Yogyakarta- Siapa yang mengira bangunan Keraton Yogyakarta tidak termasuk bangunan cagar budaya yang dilindungi undang-undang? Padahal keraton adalah salah satu aset kebudayaan dan pariwisata di Yogyakarta. Tapi itulah yang terjadi. Dari ratusan bangunan cagar budaya di Daerah Istimewa Yogyakarta, hanya 28 bangunan yang ditetapkan Menteri Kebudayaan dan Pariwisata sebagai bangunan cagar budaya. “Keraton Yogyakarta saja tidak masuk,” ujar Direktur Eksekutif Jogja Heritage Society (JHS) Titi Handayani.

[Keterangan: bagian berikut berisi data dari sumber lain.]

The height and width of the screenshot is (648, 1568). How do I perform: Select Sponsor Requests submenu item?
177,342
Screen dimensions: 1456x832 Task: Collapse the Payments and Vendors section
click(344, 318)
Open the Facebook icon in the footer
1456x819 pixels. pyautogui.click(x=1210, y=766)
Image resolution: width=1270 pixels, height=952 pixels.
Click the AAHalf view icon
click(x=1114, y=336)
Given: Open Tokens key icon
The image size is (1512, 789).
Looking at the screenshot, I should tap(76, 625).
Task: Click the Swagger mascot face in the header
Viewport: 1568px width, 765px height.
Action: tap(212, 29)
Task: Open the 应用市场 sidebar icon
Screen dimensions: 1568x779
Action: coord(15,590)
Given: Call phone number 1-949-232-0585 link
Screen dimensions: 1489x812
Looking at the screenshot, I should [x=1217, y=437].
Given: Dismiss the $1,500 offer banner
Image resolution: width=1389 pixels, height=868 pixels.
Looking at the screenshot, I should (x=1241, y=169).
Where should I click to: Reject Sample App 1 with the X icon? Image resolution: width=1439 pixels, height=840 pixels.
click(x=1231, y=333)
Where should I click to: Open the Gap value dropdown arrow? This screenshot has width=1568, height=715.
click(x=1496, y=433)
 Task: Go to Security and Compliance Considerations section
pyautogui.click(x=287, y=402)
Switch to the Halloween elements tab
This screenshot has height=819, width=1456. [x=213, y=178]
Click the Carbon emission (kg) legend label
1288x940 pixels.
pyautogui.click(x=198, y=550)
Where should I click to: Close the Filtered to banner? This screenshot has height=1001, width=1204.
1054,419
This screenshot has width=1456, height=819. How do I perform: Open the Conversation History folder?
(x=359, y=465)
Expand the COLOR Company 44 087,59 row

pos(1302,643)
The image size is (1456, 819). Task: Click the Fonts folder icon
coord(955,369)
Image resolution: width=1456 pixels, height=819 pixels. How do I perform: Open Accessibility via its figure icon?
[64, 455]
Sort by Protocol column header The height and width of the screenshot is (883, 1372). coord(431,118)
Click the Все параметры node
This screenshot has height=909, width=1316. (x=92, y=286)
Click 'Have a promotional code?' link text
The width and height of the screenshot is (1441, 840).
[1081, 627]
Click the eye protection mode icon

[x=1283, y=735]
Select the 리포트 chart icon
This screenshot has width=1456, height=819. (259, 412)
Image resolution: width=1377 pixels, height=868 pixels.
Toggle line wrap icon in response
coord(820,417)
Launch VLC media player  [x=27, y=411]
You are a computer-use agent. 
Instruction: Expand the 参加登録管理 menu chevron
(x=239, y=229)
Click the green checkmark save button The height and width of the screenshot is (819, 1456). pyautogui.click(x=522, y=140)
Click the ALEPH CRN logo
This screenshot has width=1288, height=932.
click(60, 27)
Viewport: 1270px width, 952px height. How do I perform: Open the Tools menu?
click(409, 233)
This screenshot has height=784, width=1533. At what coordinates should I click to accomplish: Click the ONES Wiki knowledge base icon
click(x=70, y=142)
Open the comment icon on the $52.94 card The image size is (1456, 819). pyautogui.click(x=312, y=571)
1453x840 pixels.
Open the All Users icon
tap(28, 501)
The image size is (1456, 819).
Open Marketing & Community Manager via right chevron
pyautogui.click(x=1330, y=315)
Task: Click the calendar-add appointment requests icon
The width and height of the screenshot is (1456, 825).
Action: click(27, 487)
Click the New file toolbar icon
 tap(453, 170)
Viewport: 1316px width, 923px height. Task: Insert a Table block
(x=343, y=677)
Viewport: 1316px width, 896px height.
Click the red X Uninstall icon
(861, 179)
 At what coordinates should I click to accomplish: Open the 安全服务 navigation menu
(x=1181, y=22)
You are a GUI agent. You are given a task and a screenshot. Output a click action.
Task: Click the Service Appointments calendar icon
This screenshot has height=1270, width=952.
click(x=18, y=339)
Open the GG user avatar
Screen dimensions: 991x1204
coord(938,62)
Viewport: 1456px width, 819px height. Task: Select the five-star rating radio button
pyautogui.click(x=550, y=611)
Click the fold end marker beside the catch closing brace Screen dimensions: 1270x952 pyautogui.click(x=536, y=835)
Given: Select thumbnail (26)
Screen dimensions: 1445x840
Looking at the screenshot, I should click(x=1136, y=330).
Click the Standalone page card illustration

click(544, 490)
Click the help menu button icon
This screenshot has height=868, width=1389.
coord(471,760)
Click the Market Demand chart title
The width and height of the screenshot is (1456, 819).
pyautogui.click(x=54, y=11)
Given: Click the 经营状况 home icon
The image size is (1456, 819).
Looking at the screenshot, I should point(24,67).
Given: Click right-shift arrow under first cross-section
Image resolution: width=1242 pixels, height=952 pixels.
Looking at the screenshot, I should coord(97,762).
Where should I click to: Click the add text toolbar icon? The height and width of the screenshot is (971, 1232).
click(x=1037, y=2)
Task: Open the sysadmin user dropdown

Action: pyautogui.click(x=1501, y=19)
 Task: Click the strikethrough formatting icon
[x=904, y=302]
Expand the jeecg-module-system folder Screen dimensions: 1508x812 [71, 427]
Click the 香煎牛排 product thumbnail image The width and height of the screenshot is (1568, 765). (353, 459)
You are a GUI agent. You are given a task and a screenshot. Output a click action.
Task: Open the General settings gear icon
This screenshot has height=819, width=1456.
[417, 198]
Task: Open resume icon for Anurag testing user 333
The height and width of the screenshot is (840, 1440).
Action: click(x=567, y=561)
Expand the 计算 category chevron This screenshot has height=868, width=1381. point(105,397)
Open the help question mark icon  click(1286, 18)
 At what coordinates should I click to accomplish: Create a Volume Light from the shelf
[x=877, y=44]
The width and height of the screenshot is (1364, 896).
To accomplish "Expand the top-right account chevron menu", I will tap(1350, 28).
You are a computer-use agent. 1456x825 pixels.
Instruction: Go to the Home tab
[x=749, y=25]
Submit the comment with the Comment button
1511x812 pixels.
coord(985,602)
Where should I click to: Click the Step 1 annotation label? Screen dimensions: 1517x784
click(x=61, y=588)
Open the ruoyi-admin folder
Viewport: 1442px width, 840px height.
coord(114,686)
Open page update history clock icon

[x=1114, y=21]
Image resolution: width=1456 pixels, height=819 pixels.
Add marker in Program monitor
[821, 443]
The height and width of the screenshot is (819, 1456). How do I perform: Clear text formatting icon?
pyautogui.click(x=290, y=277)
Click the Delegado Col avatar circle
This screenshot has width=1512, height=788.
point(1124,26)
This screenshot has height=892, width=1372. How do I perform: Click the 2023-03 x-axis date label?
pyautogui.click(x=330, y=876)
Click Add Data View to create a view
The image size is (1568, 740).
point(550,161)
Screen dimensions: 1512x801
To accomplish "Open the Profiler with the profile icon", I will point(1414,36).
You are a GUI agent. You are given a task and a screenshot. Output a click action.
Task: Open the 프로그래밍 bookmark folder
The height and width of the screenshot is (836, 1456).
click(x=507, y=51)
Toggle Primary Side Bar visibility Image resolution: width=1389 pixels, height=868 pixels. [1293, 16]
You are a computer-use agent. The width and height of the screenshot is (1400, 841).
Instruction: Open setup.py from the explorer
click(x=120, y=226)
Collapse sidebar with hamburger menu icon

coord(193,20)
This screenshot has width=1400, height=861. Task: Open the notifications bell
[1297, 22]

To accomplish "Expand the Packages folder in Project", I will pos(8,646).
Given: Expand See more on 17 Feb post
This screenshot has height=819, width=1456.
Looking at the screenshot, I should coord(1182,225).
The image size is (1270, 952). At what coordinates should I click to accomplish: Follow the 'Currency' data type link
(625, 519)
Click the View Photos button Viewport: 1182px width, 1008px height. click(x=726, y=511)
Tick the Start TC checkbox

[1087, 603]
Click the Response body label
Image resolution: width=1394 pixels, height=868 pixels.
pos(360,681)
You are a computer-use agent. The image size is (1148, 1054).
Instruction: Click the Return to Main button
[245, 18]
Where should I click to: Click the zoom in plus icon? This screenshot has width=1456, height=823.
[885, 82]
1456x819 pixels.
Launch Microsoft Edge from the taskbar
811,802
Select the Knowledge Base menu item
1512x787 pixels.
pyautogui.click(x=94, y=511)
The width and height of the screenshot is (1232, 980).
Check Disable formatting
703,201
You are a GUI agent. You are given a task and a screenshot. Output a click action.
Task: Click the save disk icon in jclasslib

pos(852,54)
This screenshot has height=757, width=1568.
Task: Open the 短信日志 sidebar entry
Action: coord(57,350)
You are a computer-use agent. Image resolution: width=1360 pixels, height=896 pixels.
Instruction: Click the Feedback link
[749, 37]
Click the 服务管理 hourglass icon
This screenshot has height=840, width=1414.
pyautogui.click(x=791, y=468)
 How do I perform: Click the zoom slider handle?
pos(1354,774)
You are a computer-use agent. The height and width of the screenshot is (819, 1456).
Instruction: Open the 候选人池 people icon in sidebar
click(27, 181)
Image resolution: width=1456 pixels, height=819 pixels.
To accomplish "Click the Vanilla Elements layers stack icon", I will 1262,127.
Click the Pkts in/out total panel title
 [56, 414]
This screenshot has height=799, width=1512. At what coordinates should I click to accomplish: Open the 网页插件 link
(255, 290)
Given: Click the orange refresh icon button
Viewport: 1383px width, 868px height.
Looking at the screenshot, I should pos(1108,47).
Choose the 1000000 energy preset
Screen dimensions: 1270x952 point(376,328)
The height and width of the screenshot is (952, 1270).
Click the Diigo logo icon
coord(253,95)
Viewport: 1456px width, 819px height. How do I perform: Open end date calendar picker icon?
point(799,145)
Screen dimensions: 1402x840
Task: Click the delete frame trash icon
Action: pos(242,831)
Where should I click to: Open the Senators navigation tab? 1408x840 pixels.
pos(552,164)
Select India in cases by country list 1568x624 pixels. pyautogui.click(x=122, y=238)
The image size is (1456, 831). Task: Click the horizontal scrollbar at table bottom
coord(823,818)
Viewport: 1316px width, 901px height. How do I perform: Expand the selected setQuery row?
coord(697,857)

Tak aneh bila bangunan Gandok Tengen, yang dibangun pada abad ke-19, dipapras dinding belakangnya dan kini bak gubuk yang menempel di bangunan mewah Ambarrukmo Plaza setelah Hotel Ambarrukmo tutup warung. “Dulu itu gandok Hamengku Buwono VII,” kata Titi. Padahal bangunan semacam Gandok Tengen, yang merupakan bagian dari Pasanggrahan Ambarrukmo, masuk kategori bangunan cagar budaya yang wajib dilindungi Undang-Undang Cagar Budaya Nomor 5 Tahun 1992. Sebelumnya, Gandok Kiwo dibongkar saat Hotel Ambarrukmo dibangun pada 1964.
Gandok Tengen dan Gandok Kiwo hanya satu contoh rusaknya banyak bangunan pusaka di Yogyakarta akibat kepentingan ekonomi, baik lewat praktek penjualan maupun perombakan bentuk aslinya. Pada gilirannya, bangunan cagar budaya itu berubah fungsi, dari bangunan hunian menjadi tempat kegiatan ekonomi. “Alasan yang sering dipakai untuk mengalihfungsikan bangunan cagar budaya adalah ekonomi,” kata Titi.
Lihat saja rumah milik dr Sunardi di Jalan Dr Soetomo yang diubah menjadi Rumah Mode, atau Toko Buku Gramedia yang dulunya merupakan rumah dr Sudomo. Begitu juga nasib rumah berarsitektur Tiongkok yang kini berubah menjadi pusat belanja Ramayana yang berada di kawasan Malioboro.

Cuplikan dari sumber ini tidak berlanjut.